Black locusts get no respect. People have largely quit planting them. The trees plant themselves, soldiering on, spreading both by seed and by shoots from their roots. They’re often considered weeds. Capable of fixing nitrogen, black locusts don’t need fertile soil and can grow almost anywhere. (1) The reason we no longer plant them in any numbers is their terrible problem with borers, a very difficult to control insect pest that can cause them devastating damage.
The black locusts are in bloom now all over Plainfield. The beautiful, hanging creamy white panicles of these handsome American natives are quite eye-catching and resemble wisteria. They have the added bonus of fragrance. Aficionados of artisanal honeys might recognize the blooms as the source of acacia honey. The bark is also quite attractive.
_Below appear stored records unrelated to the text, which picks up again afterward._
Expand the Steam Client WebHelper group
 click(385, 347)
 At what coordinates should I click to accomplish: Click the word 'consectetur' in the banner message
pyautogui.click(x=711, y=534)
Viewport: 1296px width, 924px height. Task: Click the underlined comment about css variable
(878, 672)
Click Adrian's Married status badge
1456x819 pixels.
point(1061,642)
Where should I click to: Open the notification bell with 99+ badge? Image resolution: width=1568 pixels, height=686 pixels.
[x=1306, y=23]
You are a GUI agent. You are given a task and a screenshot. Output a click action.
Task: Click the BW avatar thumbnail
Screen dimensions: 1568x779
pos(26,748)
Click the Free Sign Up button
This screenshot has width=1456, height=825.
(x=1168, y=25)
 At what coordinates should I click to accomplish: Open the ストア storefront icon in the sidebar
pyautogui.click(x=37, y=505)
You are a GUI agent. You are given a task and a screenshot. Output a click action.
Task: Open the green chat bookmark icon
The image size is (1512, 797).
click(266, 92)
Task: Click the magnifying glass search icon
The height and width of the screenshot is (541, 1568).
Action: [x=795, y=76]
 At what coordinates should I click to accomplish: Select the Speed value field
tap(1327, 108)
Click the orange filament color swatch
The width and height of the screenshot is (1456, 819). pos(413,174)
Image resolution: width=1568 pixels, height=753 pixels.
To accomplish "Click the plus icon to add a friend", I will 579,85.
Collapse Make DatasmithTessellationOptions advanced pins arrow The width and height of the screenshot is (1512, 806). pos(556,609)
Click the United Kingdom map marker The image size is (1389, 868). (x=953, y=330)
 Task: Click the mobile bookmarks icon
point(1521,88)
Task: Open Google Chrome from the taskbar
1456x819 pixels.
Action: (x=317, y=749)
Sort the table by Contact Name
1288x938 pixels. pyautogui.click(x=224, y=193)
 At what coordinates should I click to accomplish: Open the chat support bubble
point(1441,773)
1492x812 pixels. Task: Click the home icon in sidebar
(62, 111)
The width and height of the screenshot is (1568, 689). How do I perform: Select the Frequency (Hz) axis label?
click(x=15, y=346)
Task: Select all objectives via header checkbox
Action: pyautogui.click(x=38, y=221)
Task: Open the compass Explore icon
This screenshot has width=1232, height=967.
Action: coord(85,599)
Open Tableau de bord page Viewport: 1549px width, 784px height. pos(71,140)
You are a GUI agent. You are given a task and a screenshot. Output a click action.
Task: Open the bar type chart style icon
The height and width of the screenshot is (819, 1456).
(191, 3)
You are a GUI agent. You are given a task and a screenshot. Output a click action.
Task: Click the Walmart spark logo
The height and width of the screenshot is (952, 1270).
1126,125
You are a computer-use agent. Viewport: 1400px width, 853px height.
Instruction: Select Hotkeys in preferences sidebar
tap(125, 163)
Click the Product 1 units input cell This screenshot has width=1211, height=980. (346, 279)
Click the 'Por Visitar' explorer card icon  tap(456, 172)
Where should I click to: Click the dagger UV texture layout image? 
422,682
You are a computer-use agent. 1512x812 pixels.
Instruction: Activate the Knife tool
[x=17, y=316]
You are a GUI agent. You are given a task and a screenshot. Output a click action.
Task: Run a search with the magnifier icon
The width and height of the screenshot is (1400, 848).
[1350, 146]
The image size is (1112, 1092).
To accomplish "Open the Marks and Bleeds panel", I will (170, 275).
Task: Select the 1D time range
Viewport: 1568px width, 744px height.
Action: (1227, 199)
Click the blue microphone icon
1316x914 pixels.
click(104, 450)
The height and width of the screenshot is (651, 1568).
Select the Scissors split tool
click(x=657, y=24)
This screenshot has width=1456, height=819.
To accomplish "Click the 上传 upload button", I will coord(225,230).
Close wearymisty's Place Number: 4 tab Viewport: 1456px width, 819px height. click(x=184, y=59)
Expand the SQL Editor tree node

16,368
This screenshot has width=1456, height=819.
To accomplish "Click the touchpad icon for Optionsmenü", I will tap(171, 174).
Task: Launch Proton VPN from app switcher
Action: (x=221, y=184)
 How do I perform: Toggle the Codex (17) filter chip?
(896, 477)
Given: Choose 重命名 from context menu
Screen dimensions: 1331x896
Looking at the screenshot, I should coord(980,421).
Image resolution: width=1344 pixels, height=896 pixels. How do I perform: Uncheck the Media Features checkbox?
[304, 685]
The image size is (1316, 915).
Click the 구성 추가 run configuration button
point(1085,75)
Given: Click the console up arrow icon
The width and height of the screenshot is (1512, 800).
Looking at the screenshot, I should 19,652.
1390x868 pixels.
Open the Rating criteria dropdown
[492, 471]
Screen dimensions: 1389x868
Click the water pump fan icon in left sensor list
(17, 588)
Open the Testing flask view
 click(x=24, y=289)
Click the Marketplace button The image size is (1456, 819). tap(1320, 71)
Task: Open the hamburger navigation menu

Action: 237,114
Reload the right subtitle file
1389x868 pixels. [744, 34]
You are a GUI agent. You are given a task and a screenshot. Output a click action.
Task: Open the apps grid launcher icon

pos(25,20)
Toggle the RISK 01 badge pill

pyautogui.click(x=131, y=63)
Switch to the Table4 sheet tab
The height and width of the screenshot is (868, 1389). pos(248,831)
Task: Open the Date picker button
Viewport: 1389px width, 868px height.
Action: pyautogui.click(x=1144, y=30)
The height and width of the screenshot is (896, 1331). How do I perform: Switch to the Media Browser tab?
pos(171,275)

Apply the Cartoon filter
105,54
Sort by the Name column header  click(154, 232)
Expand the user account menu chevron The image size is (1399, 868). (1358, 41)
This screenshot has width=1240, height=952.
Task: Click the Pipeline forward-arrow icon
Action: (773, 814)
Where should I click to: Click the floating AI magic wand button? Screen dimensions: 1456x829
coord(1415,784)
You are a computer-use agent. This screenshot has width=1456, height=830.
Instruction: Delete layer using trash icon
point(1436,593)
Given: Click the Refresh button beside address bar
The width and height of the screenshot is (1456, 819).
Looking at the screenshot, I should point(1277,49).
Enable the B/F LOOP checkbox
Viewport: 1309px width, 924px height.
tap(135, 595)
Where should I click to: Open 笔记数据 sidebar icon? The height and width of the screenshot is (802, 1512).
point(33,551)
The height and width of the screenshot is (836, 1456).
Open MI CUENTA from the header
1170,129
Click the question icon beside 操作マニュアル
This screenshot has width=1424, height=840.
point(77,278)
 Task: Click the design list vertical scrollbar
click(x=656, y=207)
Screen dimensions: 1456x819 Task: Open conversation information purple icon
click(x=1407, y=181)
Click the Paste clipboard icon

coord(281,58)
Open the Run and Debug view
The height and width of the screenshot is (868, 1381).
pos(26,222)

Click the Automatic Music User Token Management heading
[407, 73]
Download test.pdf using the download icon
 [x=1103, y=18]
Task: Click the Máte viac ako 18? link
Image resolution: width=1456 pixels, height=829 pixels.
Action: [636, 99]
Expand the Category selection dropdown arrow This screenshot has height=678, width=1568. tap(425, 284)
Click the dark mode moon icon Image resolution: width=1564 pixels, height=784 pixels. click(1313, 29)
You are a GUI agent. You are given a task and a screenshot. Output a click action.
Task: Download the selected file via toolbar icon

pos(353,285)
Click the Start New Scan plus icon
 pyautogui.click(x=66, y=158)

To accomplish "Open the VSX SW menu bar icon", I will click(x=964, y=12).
Deeply furrowed and distinctive, it makes the trees easy to spot even when they are bare of leaves.
Black locust wood used to be highly valued for fence posts. The very dense wood is resistant to rot in contact with the ground, a fact that led to the species' being spread around the country by humans from its native range in the vicinity of the southern Appalachian Mountains. The Jamestown colonists built hovels using black locust posts as their first habitations in 1607. The posts were noted by a visiting English naturalist to still be sound 100 years later. (2) The wood was also valued as fuel. A cord of black locust wood has the same energy content as a ton of anthracite coal. (3)
Drive or walk around and have a look. Most neighborhoods have some of these trees. An attractive example of black locust that is covered in blooms right now is in the front yard at 1400 Prospect Avenue.
Also in bloom now: tulip trees and horse chestnuts. Tulip tree blooms don't shout out their presence. You have to look for them because their pale yellow color blends in with the foliage. It's worth looking. The superb specimen at 443 Stelle Avenue merits a visit. Paulownias are also in bloom (if you can find one). There is a Paulownia (empress or princess tree, one of the symbols of the Japanese imperial throne) next to the garage at 1030 Sherman Avenue. Spectacular pale lavender blooms on a tree that, in this country at least, is not much valued.
(2) Donald Culross Peattie, A Natural History of North American Trees, Houghton Mifflin 2007.
(3) Charles Fergus, Trees of Pennsylvania and the Northeast, Stackpole Books 2002.